YOLOE: Real-Time Seeing Anything¶
Conference: ICCV 2025 arXiv: 2503.07465 Code: https://github.com/THU-MIG/yoloe Area: Object Detection / Instance Segmentation / Open-Vocabulary Keywords: open-vocabulary detection, YOLO, text/visual/prompt-free, re-parameterization, real-time
TL;DR¶
This paper proposes YOLOE, which unifies text prompt, visual prompt, and prompt-free open-scenario detection and segmentation within the YOLO architecture. Through three key designs — RepRTA (Re-parameterizable Region-Text Alignment), SAVPE (Semantic-Activated Visual Prompt Encoder), and LRPC (Lazy Region-Prompt Contrast) — YOLOE achieves high efficiency and strong performance, surpassing YOLO-World v2 on LVIS with 3× lower training cost.
Background & Motivation¶
Although the YOLO series is efficient and accurate, it is confined to predefined categories and cannot generalize to open scenarios.
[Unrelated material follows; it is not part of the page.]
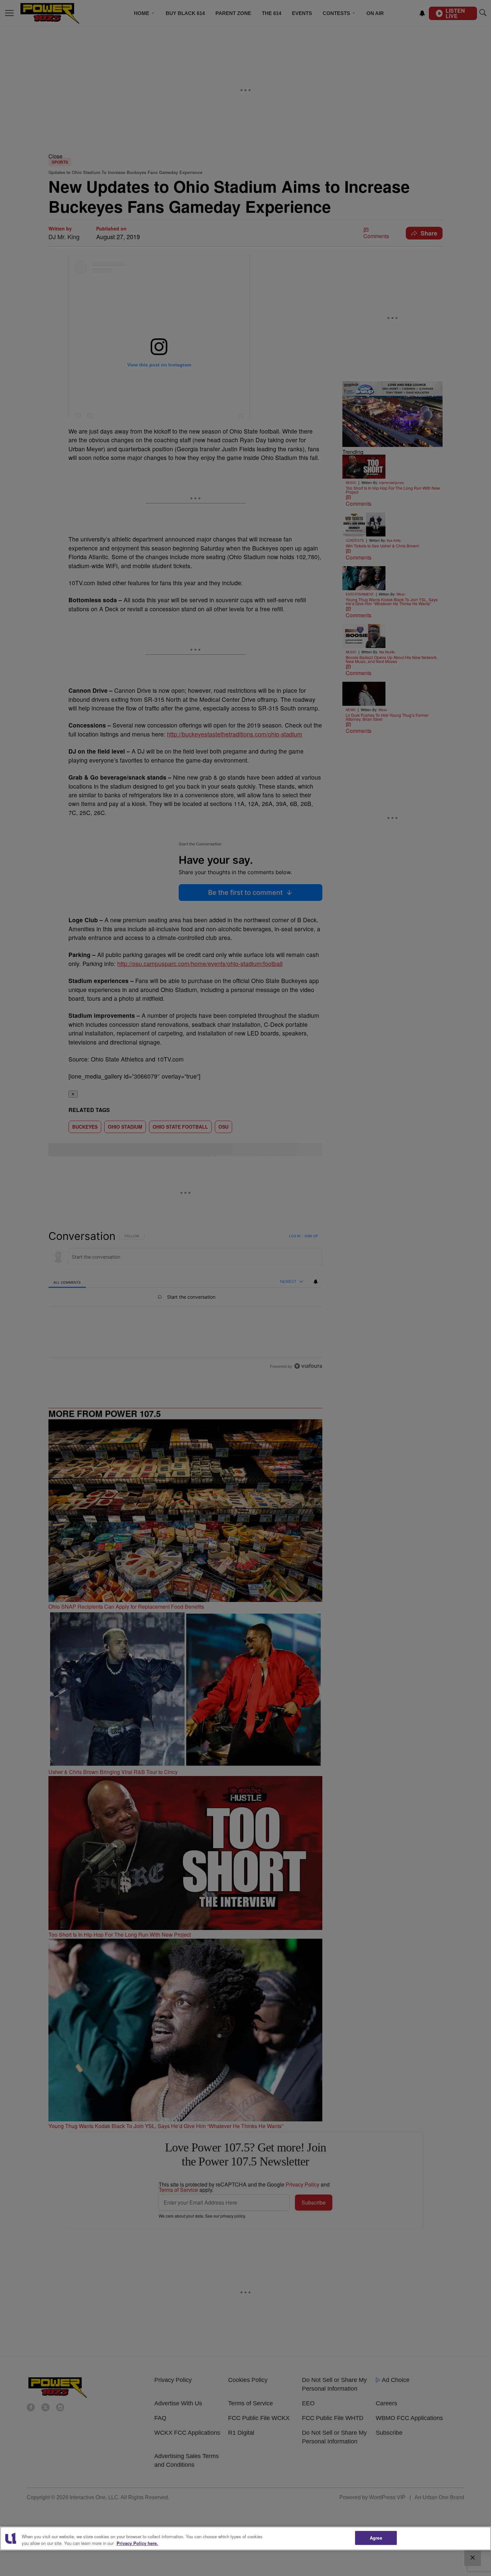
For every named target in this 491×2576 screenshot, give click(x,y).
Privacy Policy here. (137, 2543)
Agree (376, 2538)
Existing open-set methods (e.g., GLIP, Grounding DINO, DINO-X) support multiple prompt types but suffer from serious efficiency issues: text-prompt methods require costly cross-modal fusion, visual-prompt methods rely on additional visual encoders or transformers, and prompt-free methods depend on large language models to generate category names. No single model currently supports all three prompt modes efficiently.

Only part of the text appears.